We welcome my “neighbor” Sarah Goodfellow, who lives in Peru (I am in Bolivia), as our contributor today. I am so very excited that there are now two regular writers from South America on the team for A Life Overseas. Yeah! Learn more about Sarah on the Writers Page. Even if you do not have older kids yourself it is most likely you know someone who does. This piece will give you a look at some of the things families live out when they make a cross cultural move. Please add your thoughts in the comment section below. Thanks! – Angie Washington
When we moved to Peru over 3 years ago, our kids ranged in age from 2 to 9 years old. We only knew one other family that lived abroad with older kids, so we had no instruction guide for how to do this with older kids. We were clueless. We knew it would be hard for them to leave the only home they had really ever known, their school and neighborhood friends, their soccer teams and Brownie troop. We just didn’t know how hard it would really be and that, over 3 years later, it would still be hard.
Our youngest knows Peru as home. There was no transition period for her when we moved because she had all that she needed at the time- her mom and dad. For her older sister, Riley, almost everything changed with one plane flight. She arrived in a new country and was thrown into a new school where everyone spoke a new language. She went from doing life with friends she had known for 5 years to spending her days with kids that she couldn’t even communicate with. That first year was rough to say the least.

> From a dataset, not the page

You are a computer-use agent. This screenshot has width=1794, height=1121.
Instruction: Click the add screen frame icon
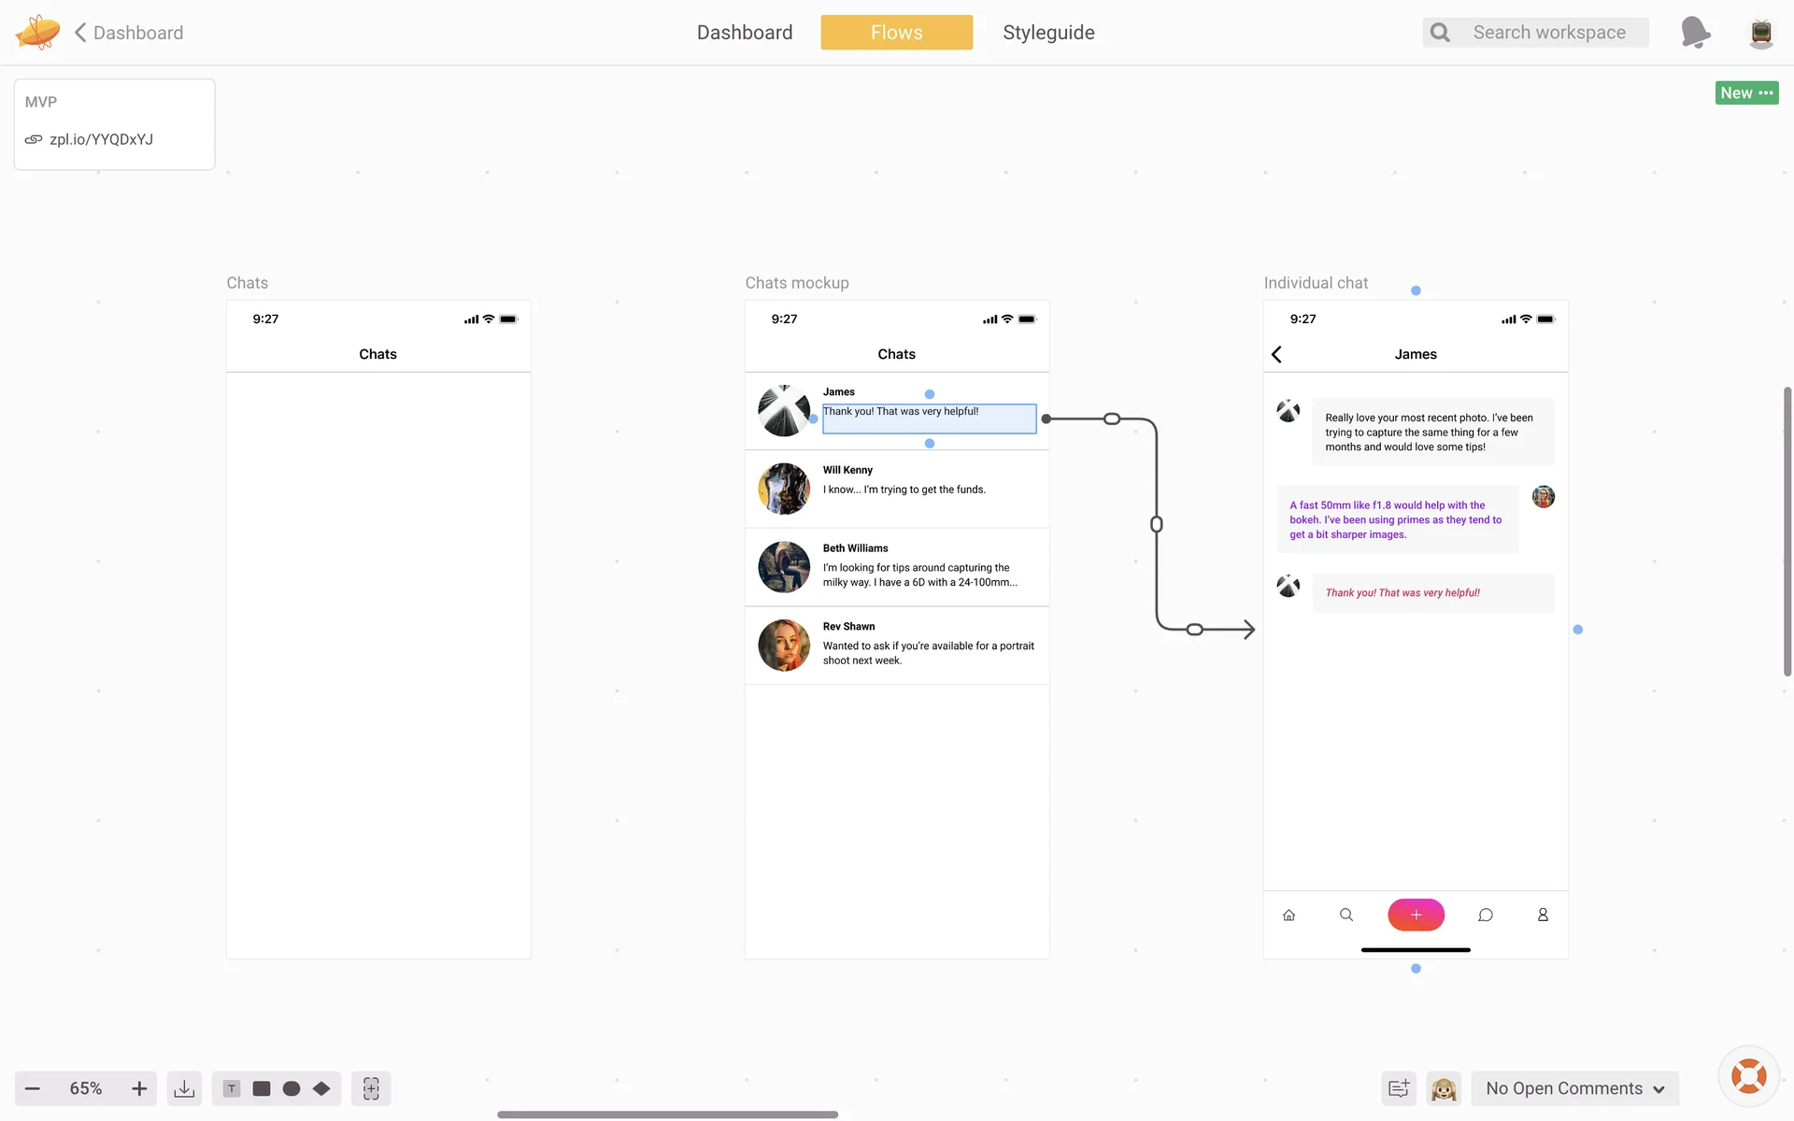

What I didn’t expect was how hard I would take it all as the parent. We had prayed and talked through everything about our move and decided that putting our kids into a Peruvian school was important to us. We just didn’t realize what we were asking of our kids. The day I rode in a taxi and dropped my 5 year old off for his first day of kindergarten in a language he didn’t understand at all about broke my heart. This wasn’t the kindergarten experience that I had dreamed of for him.
Watching Riley navigate 4th grade and fitting in and feeling awkward and being the only one in her class with a different culture, language, and skin color almost made us throw in the towel on the whole living abroad thing. She changed that first year. She went from being loving and kind to being angry and rude. We knew it was because she was in so much pain and we knew we had caused it by making her move. Riley had a very strong faith before we moved, but that also changed. She questioned how a God that loved her would take away everything she loved and make her live in such a hard place. She wondered if the point of being a Christ follower was to be miserable.
Oh, how my husband and I questioned ourselves that year. What were we doing to our children? There was no joy in serving the Lord. Only lots and lots of pain. It’s one thing to choose for yourself to follow God into the hard places, but to choose to put your kids in the hard places? That’s a heavy burden to carry.
Thankfully we are now further down the road and finally in a place where we can say that it was worth it. I can give you the practical reasons:
- our kids are fluent Spanish speakers
- they appreciate and know Peruvian culture
- they are more confident in themselves
But, more importantly, we have grown closer as a family and each of us has grown in our faith. Riley’s doubts were valid and real. And in the end she chose to trust, rather than turn away. We all did and continue to each day. Living abroad can make even the most faithful adult doubt in a loving God. Asking a child to deal with the intricacies, contradictions, and alienation of overseas life almost seems cruel. Some days I still worry that it is. But we continue to trust that God has not only called us here, but also our kids.
Do you have older kids in the field? What have you done to help them with the transition and difficulties of living abroad?
Or were you the older kid who had to move overseas? What advice do you have for us parents?